Monday, July 16, 2012

VII: Comiendo con desconocidos


Era hora de cenar. Los horarios me ponen un poco nervioso. Bueno, tal vez las situaciones poco familiares son las que tienen ese efecto. Aunque pensándolo bien, es un nerviosismo emocionante y hasta cierto punto deseable. Imagino es parte de esa dualidad que tienen todas las cosas, o puede ser que la dualidad se encuentra únicamente en mí. 

Después de familiarizarme un poco con mi habitación y la idea de estar a miles de kilómetros de cualquier lugar remotamente conocido, bajé al comedor para disfrutar de lo que probablemente sería una genérica cena en un incómodo ambiente poco familiar.

Recuerdo que al utilizar el elevador me topé con una linda chica quien cortésmente me saludó. Respondí con un gesto igual de preciso y proseguimos nuestro descenso a la planta baja sin ningún otro contra tiempo. Es emocionante el conocer gente en ambientes tan diferentes; sin embargo también es algo complicado. Claro que se tiene la facilidad de poder abrir con las clásicas preguntas referentes al lugar de origen, la disciplina profesional y otras generalidades con las que se tiende a clasificarnos. Sería impensable comenzar con preguntas sobre anhelos, sueños, miedos y frustraciones. Es más sencillo, para el que pregunta y para el que responde, atenerse a las guías de conducta ya pre-establecidas. 

El intentar adivinar personalidades y perfiles psicológicos mediante fragmentos de información trivial es un juego divertido y arriesgado. Es el deporte de los prejuicios. Definitivamente hay patrones; pero no deja de sentirse uno culpable cuando de entrada menosprecias a alguien por sus gustos literarios –o su falta absoluta de ellos- entre otras irrelevancias.

◆ **REGISTROS PROPORCIONADOS**:
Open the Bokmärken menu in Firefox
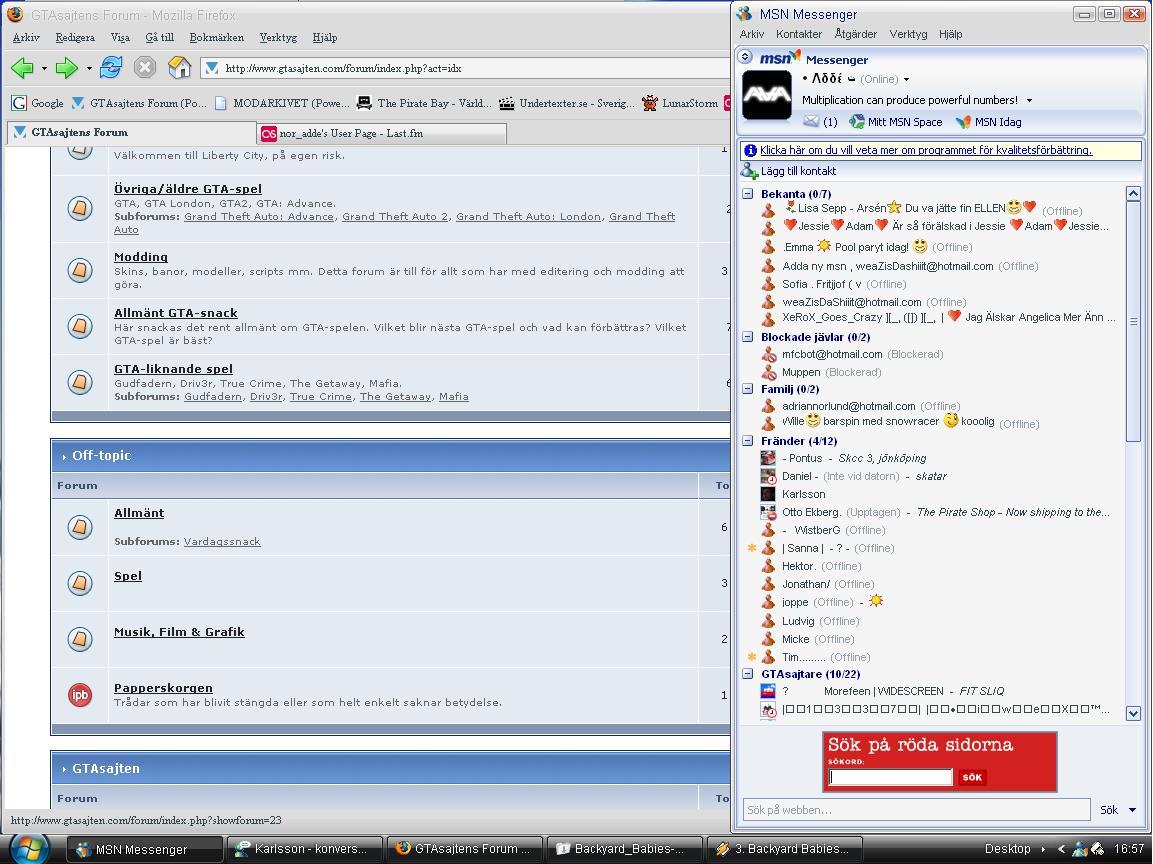 pyautogui.click(x=216, y=37)
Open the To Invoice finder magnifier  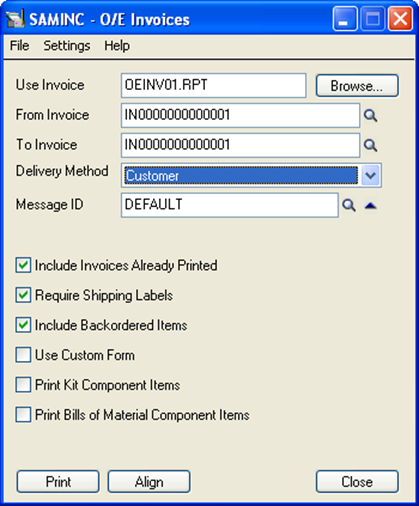click(x=370, y=145)
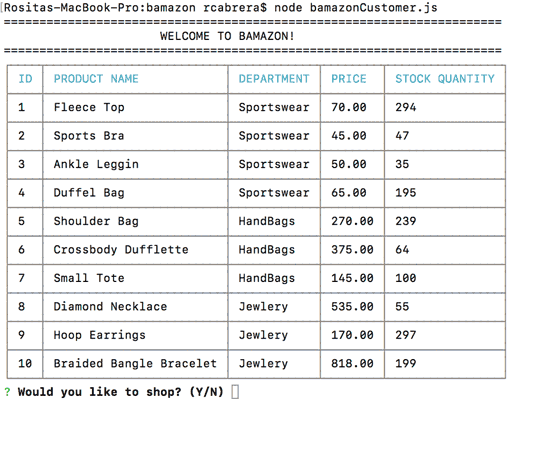Click the green question mark prompt symbol
This screenshot has width=550, height=449.
click(x=7, y=392)
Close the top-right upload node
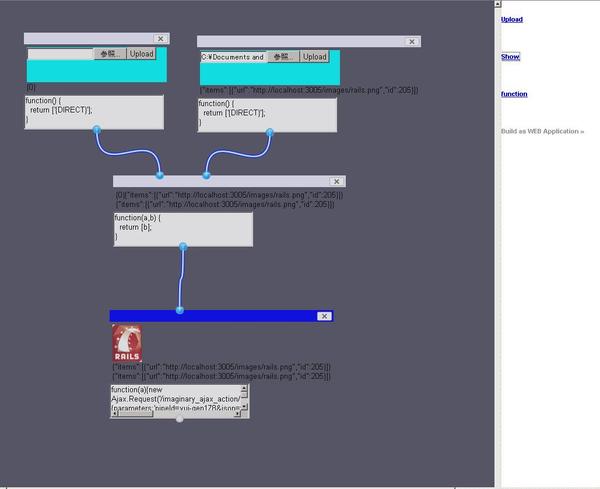 [x=411, y=42]
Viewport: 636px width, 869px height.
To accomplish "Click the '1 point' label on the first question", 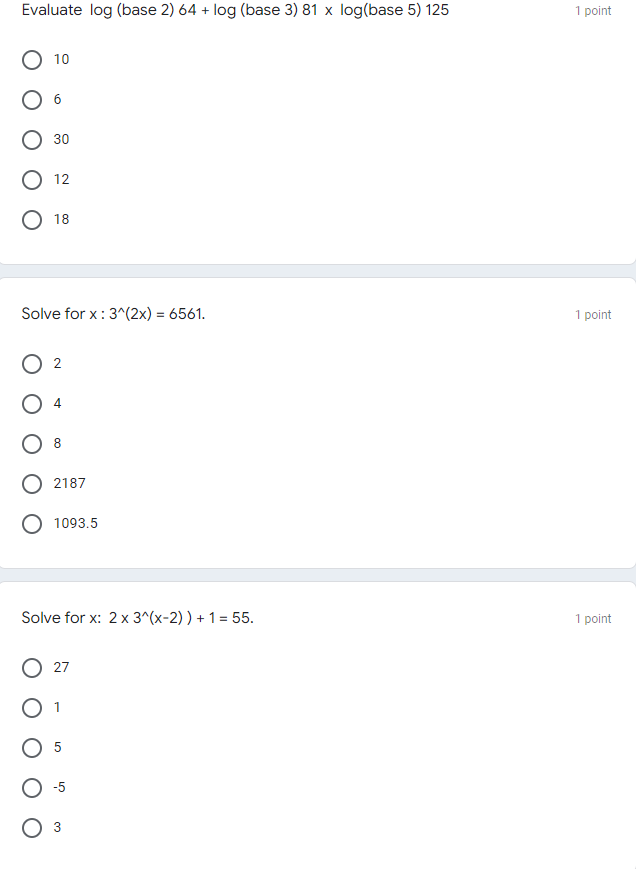I will pyautogui.click(x=594, y=11).
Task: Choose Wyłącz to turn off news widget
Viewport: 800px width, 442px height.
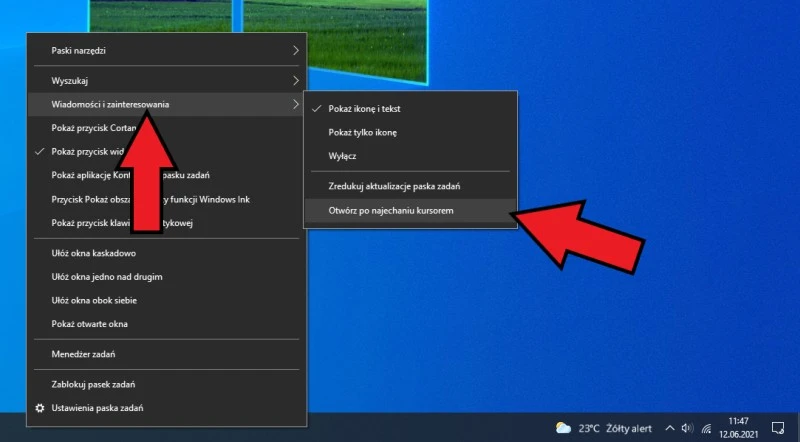Action: 342,157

◆ **CON LA INFORMACIÓN**:
[A] En el relato, ¿con quién se encontró quien narra al usar el elevador?
[B] Enumera los temas con los que, según el relato, sería impensable empezar a preguntar.
[C] Retoma el relato sobre la cena con desconocidos y continúalo a partir de su última oración.
Los registros no tienen relación con el relato.

◆ **RESPUESTAS ESPERADAS**:
[A] Con una linda chica que saludó cortésmente.

[B] Anhelos, sueños, miedos y frustraciones.

[C]
A ese tipo de cosas me gusta dedicarme cuando me encuentro sentado en una mesa comunal con gente desconocida a mi lado. Trato de ubicarme en un lugar con una vista libre de ciertos puntos estratégicos, como la entrada o la mesa de los complementos. Me gusta ver a gente desconocida caminar, servirse mermelada, tomar un plato y recoger su charola. Creo, nuevamente sin ningún tipo de sustento metodológico, que puedes descubrir más de una persona por sus gestos que por sus palabras. Al menos en ese punto en el todavía son desconocidos.

Todo esto y más pensaban mientras comía un platillo que por su mediocre sabor no recuerdo ya. Pensaba también en que la mayoría de estas personas no dejarían de ser desconocidos jamás. De las treinta o cuarenta personas que están aquí habría escasas posibilidades de recordar a más de cinco; y aún menos probable sería conocer bien a alguno de ellos. 

Ese día no hablé con nadie. En el curso de un par de semanas eso sería diferente. Recuerdo a una joven de ascendencia hindú que estudiaba biología. Recuerdo a una chica realizando una especialización en matemáticas. Recuerdo a un chico mexicano que buscaba becas para continuar sus estudios de posgrado en Bilbao. Recuerdo también a un joven colombiano rubio muy divertido que me encontraría meses después en las calles del Casco Viejo. También recuerdo a la chica que me regaló un celular.  Es triste que solo la recuerde por ese sincero gesto de generosidad. Recuerdo cuando lo mencionó. Recuerdo su cuarto en el tercer piso. Recuerdo su rostro. Recuerdo la caja en la que me lo entregó. Recuerdo que no la volví a ver después.

Recuerdo que vimos una película inglesa doblada al castellano. Recuerdo que era sobre las peripecias de un funeral. Recuerdo que era domingo y me sentía un poco melancólico. Recuerdo que momentos antes de ver esa película estaba sentado en el lobby del edificio. Recuerdo que a veces iba ahí o al área de los ordenadores para observar a la gente. Recuerdo que leía El Hobbit de Tolkien. Recuerdo que a veces dejaba de leer para escuchar las conversaciones a mi lado. Recuerdo cuando hablaban euskera y quedaba fascinado ante su fluidez y complejidad. Recuerdo que imaginaba entonces lo que platicaban. Recuerdo que todos me parecían muy jóvenes. Recuerdo que muchos me veían a mí como el joven.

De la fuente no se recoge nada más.